Original article / research
Year : 2011 | Month : October | Volume : 5 | Issue : 5 | Page : 967 - 969 Full Version

Comparative Study of Peripheral Blood Smear, QBC and Antigen Detection in Malaria Diagnosis


Published: October 1, 2011 | DOI: https://doi.org/10.7860/JCDR/2011/.1536
Manjunath P. Salmani, Preeti B. Mindolli Basavaraj V. Peerapur

Assistant Professor, Department of Microbiology, Shri B.M. Patil Medical College, Solapur Road, Bijapur-586103, Karnataka, India. Department of Microbiology, Shri BM Patil Medical College, Solapur Road, Bijapur -586103, Karnataka, India.

Correspondence Address :
Manjunath P. Salmani M.D.
Assistant Professor,
Department of Microbiology,
Shri B.M. Patil Medical College,
Solapur Road, Bijapur-586103,
Karnataka, India.
Phone (Off): 08352 - 262770 extn 2228
(Res): 08352 - 262770 extn 2252
E-mail: drsalmani@rediffmail.com

Abstract

Rapid diagnosis of malaria is pre-requisite for effective treatment and reducing mortality and morbidity of malaria. In this study, Quantitative Buffy Coat (QBC) was compared with thick and thin peripheral blood smears and malaria antigen test. A total of 387 samples were collected from patients presenting with fever and chills. Malaria was diagnosed in 60, 72 and 56 patients by Leishman staining technique, QBC method and malaria antigen test respectively. The QBC method allowed an additional 12 cases. Thus the prevalence rate of malaria during the study was 18.6%. In 315 patients who were negative by the QBC, malariaantigen test and the Leishman stained smears were also negative for malarial parasite. Although QBC method was superior to the smear for malarial parasite detection, species identification was not possible in 32 cases by this technique.

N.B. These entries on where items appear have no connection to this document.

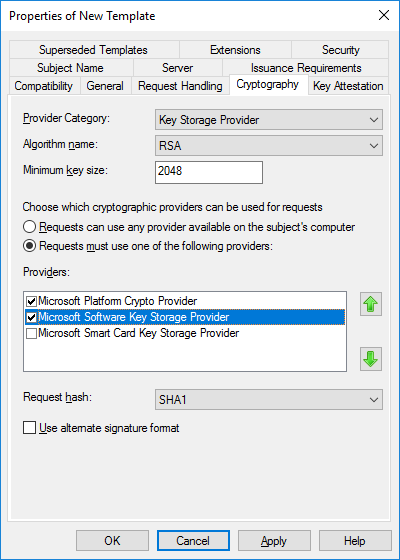400x560 pixels.
Task: Open the Request hash dropdown
Action: tap(269, 399)
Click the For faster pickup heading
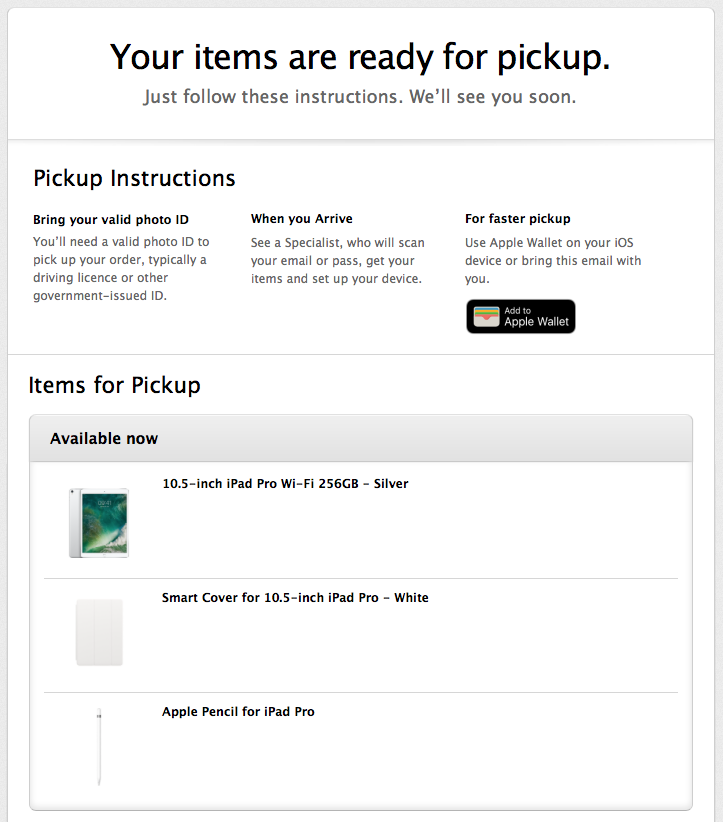The height and width of the screenshot is (822, 723). tap(518, 219)
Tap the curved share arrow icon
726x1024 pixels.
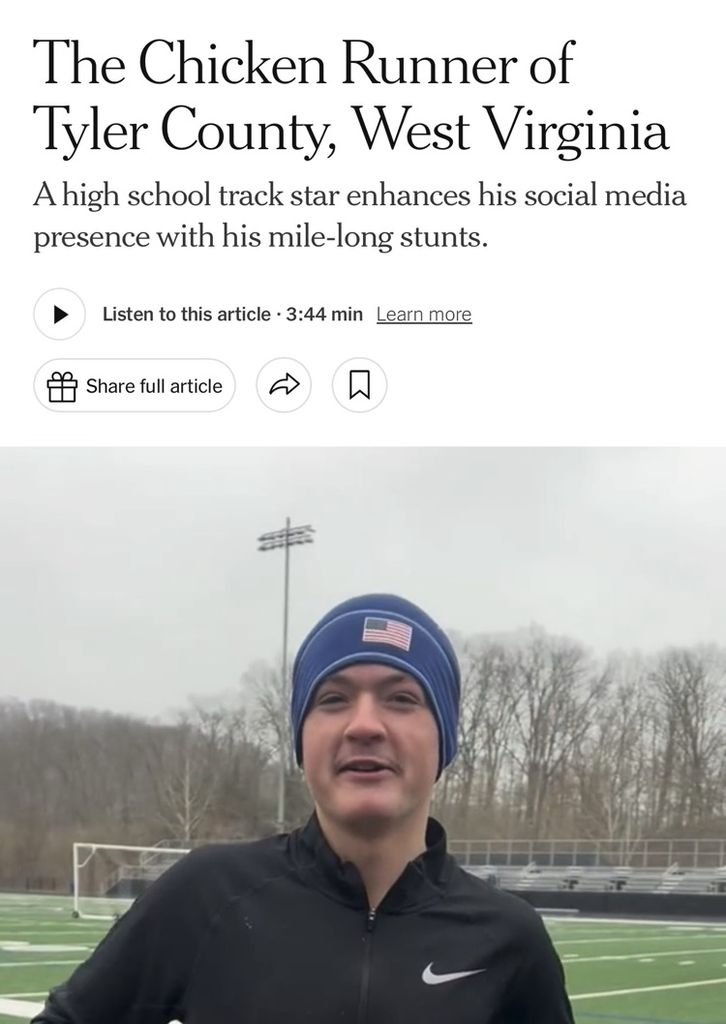click(284, 385)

The QBC method has its advantages in terms of speed, sensitivity and ease, especially in an endemic area as ours. The QBC method helps in the diagnosis of jaundice, aplastic anaemia and kala-azar. The QBC system can also be used in the diagnosis of other parasitic diseases such as filariasis. However, Leishman stained thin blood smear still appear superior for species identification.

Keywords

Malaria; Peripheral Blood Smear; Quantitative Buffy Coat; pLDH

Introduction
Malaria occurs throughout the tropics causing over 100 million cases and over 1.2 million deaths every year. The earliest symptoms of Malaria are very non-specific and variable. Hence there is difficulty to clinically diagnose malaria but the treatment has to be started immediately in order to avoid complications. Therefore precise laboratory diagnosis and species identification is essential (1).

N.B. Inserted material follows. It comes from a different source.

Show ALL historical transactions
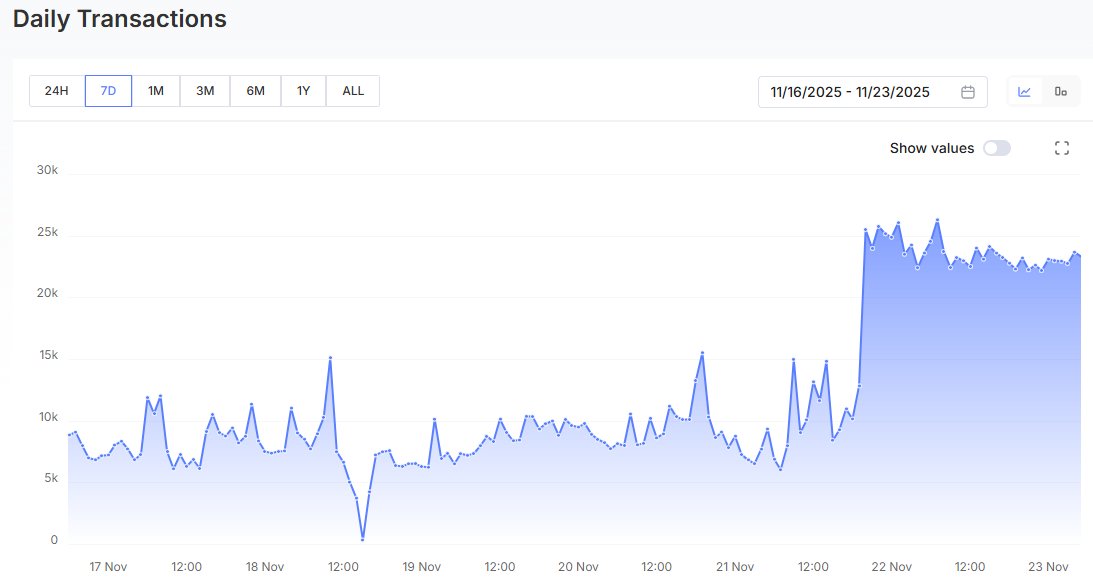 [352, 90]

The commonly employed method for diagnosis of malaria involves the microscopic examination of Romanowsky stained blood films (2). An expert microscopist can detect 20-40 parasites/μl on standard blood films. Although a thick peripheral blood smear (PBS) allows identification of the plasmodial parasite and stages, the technique is laborious, time consuming and requires a well trained microscopist for accurate identification (3).

In recent years, numerous quick and new techniques for malaria diagnosis have been developed, one such being the QBC (quantitative buffy coat) technique. Malarial parasite, unlike their red blood cell host, contains nucleic acid that stains with fluorescent dyes, such as acridine orange. As the parasites within erythrocytes mature, they reduce the buoyant density of infected erythrocyte. These two properties are exploited in QBC technique for malaria diagnosis (4).

Thin PBS detects malarial parasites only when 40-60 parasites/μl of blood are present (3). However, QBC technique detects malarial parasite even when there are only 1-2 parasites/μl of blood (5).

The other newer technique is Rapid Diagnostic Tests (RDT’s) for detection of malaria antigen and enzymes. The antigen detected is histidine rich protien-2 (HRP-2) and enzymes detected are plasmodium lactate dehydrogenase (pLDH) and pan-specific aldolase.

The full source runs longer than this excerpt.